Вся компания отправилась обозреть угодья, прежде чем заключить сделку. Вильгельм не отпускал от себя Феликса и ради мальчика чистосердечно радовался будущим владениям. Мальчик бросал алчные взгляды на созревавшие вишни и ягоды, напоминая ему о поре собственного отрочества и о многообразной отцовской обязанности заблаговременно готовить, добывать и сберегать для своих детей источники довольства. С каким вниманием осматривал он питомники и постройки, как горячо желал восстановить заброшенное и обновить разрушенное! Отныне он не смотрел на мир глазами перелетной птицы, в жилище уже не видел наскоро сложенный из веток шалаш, который засохнет, прежде чем его покинут. Все, что он замыслил насадить, должно произрасти для мальчика, а все, что он восстановит, должно быть рассчитано на много поколений. В этом смысле годы его учения пришли к концу, с чувством отцовства он обрел и все добродетели гражданина. Он сознавал это, и радость его не знала себе равных.
— О, сколь излишни строгости морали, — восклицал оп, — раз природа любовно воспитывает нас такими, как нам надлежит быть. И сколь же нелепы требования бюргерского общества, которое сперва сбивает нас с толку и направляет по ложному пути, а затем требует от нас больше, нежели сама природа! Плохо то воспитание, которое разрушает действеннейшие средства воспитания подлинного и напоминает нам о конце, вместо того чтобы одарять нас счастьем еще на пути к нему!

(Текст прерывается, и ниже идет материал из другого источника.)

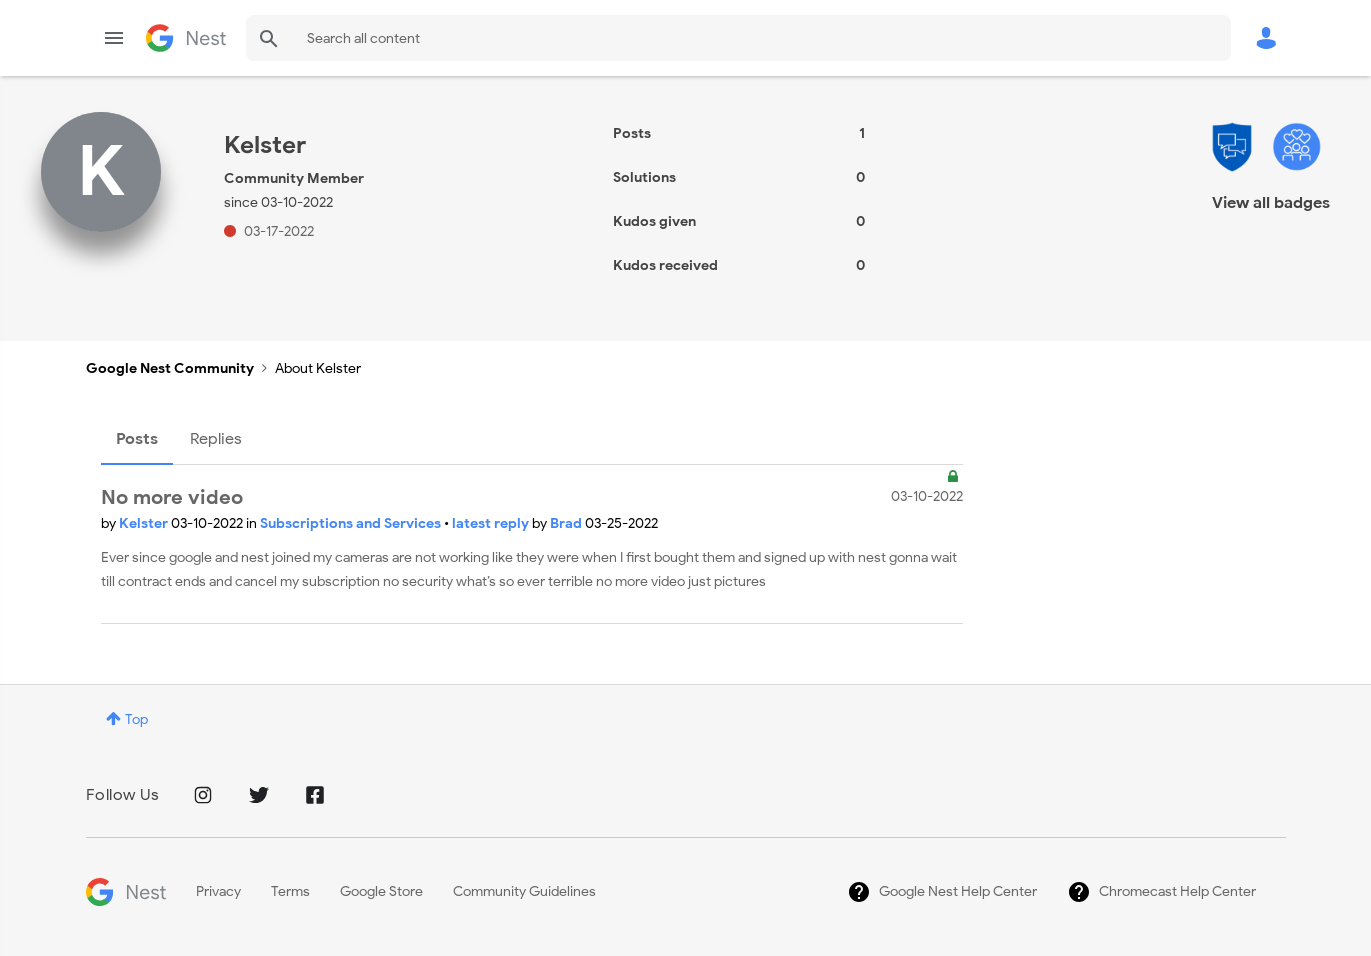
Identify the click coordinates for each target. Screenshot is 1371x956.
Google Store (381, 891)
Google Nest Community (186, 38)
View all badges (1271, 203)
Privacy (218, 891)
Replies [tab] (216, 439)
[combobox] (738, 38)
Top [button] (136, 719)
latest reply (492, 523)
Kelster (145, 523)
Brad (567, 523)
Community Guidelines (524, 891)
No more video (172, 497)
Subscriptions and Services (352, 523)
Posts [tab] (137, 439)
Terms (290, 891)
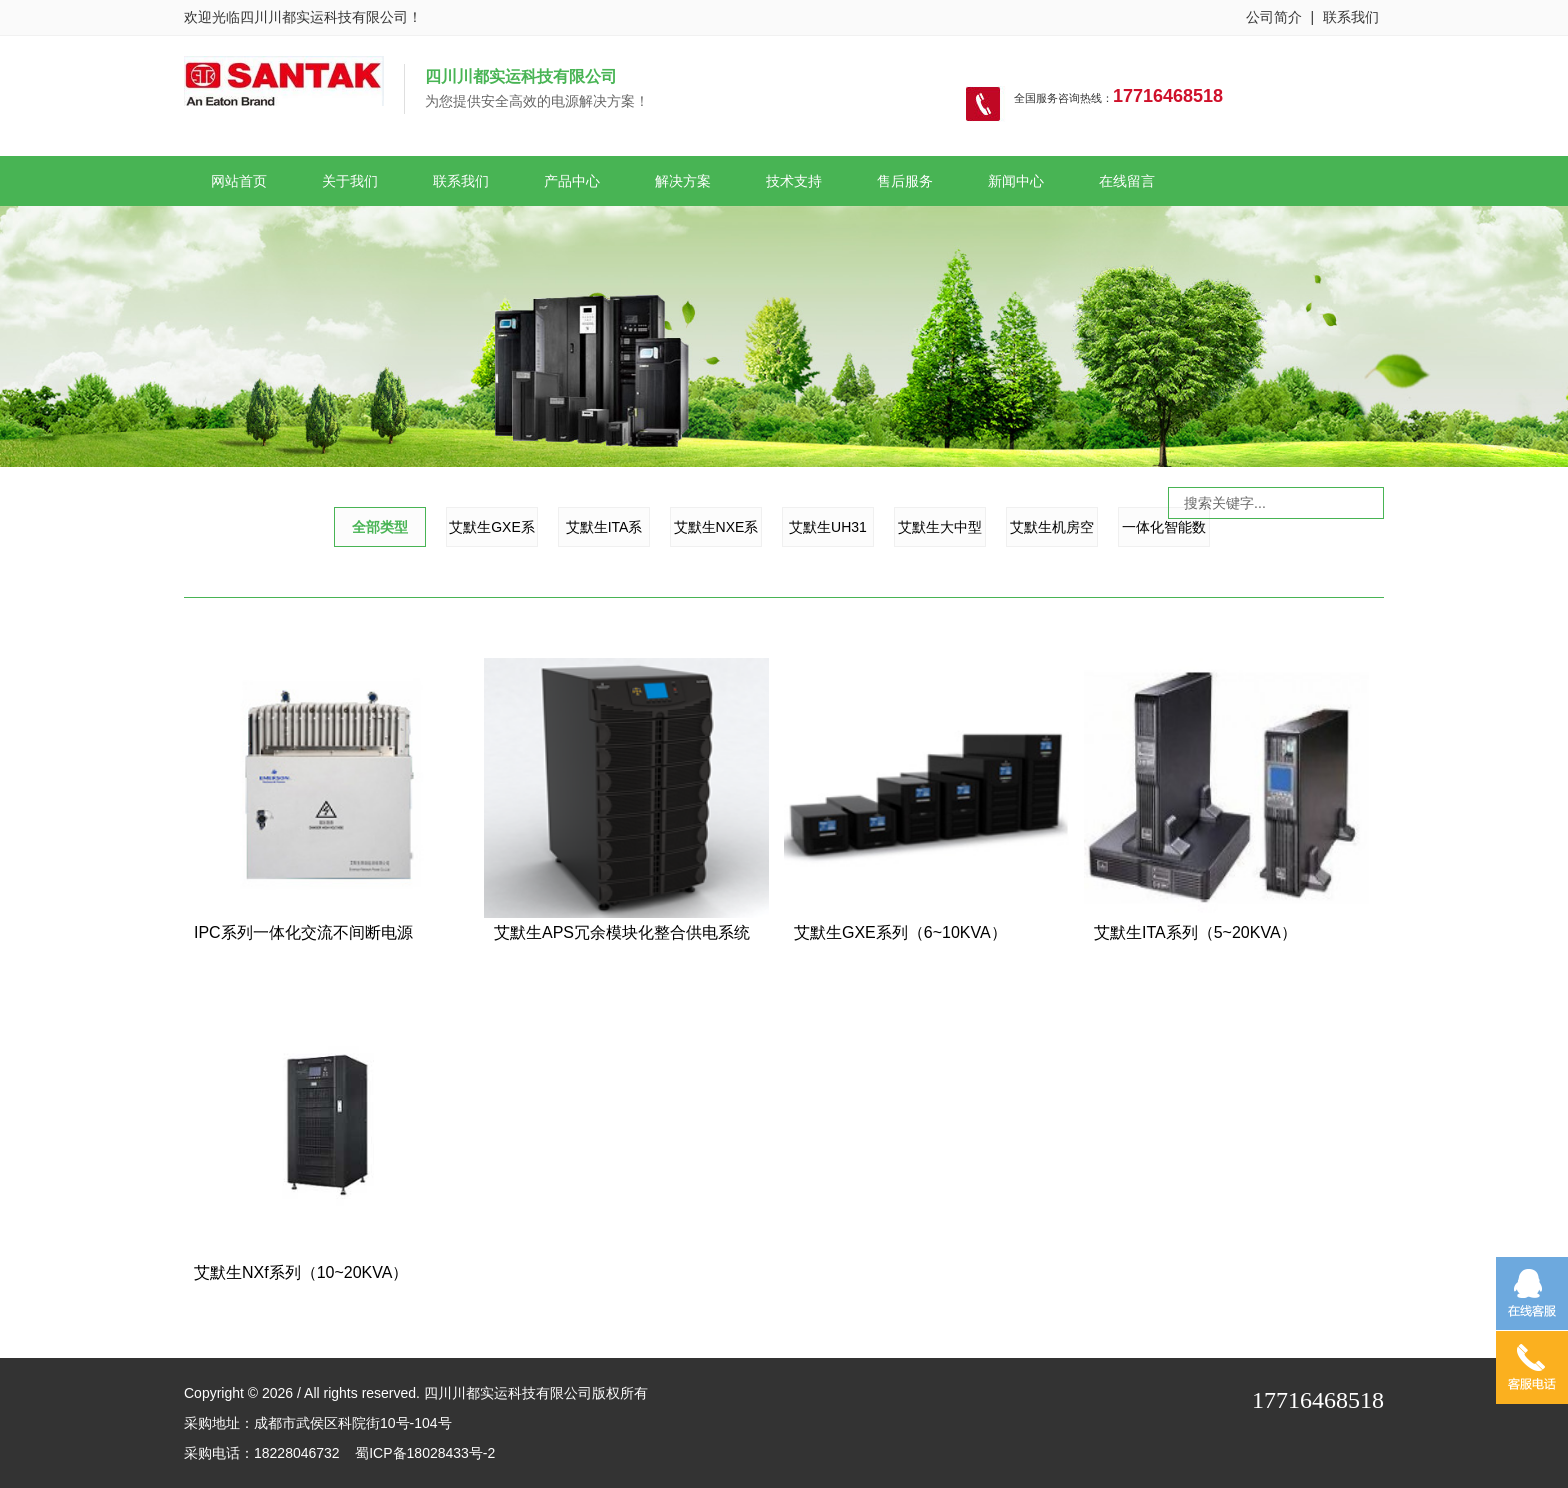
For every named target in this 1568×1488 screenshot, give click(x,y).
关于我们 (350, 181)
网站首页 (239, 181)
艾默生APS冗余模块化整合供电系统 (622, 932)
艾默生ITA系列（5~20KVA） (1195, 932)
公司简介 (1274, 17)
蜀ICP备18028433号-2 (425, 1453)
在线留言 (1127, 181)
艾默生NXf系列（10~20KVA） (301, 1272)
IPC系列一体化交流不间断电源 (303, 932)
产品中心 (572, 181)
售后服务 (905, 181)
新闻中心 (1016, 181)
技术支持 (794, 181)
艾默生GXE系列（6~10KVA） (900, 932)
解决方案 (683, 181)
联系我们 (1351, 17)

Хотя он в жизни на многое насмотрелся, — лишь наблюдая ребенка, он вполне уяснил себе человеческую природу. Театр, как и мир, представлялся ему кучкой высыпанных игральных костей, где каждая кость показывает на верхней грани раз больше, раз меньше очков, но вместе они так или иначе составляют значительный итог. А здесь, в ребенке, он, можно сказать, видел отдельную игральную кость, на разных гранях которой глубоко врезаны достоинства и недостатки человеческой натуры.
В мальчике день ото дня росла потребность различать предметы между собой. Узнав однажды, что у каждого из них есть название, он желал услышать, как называются они все; считая, что отец знает все на свете, он донимал его вопросами, тем самым принуждая знакомиться с такими предметами, каким обычно тот уделял мало внимания. Так же рано обнаружилось в малыше врожденное стремление познать начало и конец всего сущего. Когда он спрашивал, откуда берется ветер и куда девается огонь, отец впервые живо ощутил свое невежество; ему захотелось узнать, до каких пределов дозволено проникать человеческой мысли и в чем есть у него надежда дать со временем отчет себе и другим. Наблюдая, как мальчик вспыхивает от ярости, когда при нем обижают какое-нибудь живое существо, отец искренне радовался, ибо видел в этом признак отзывчивой души. Мальчуган яростно набросился на кухарку, зарезавшую нескольких голубей. Впрочем, восторженное умиление Вильгельма поблекло, когда он увидел, как мальчик безжалостно убивает лягушек и обрывает крылья у бабочек. Эта черта напомнила ему многих людей, которые представляются крайне справедливыми, когда их не обуревают страсти и они спокойно наблюдают чужие поступки.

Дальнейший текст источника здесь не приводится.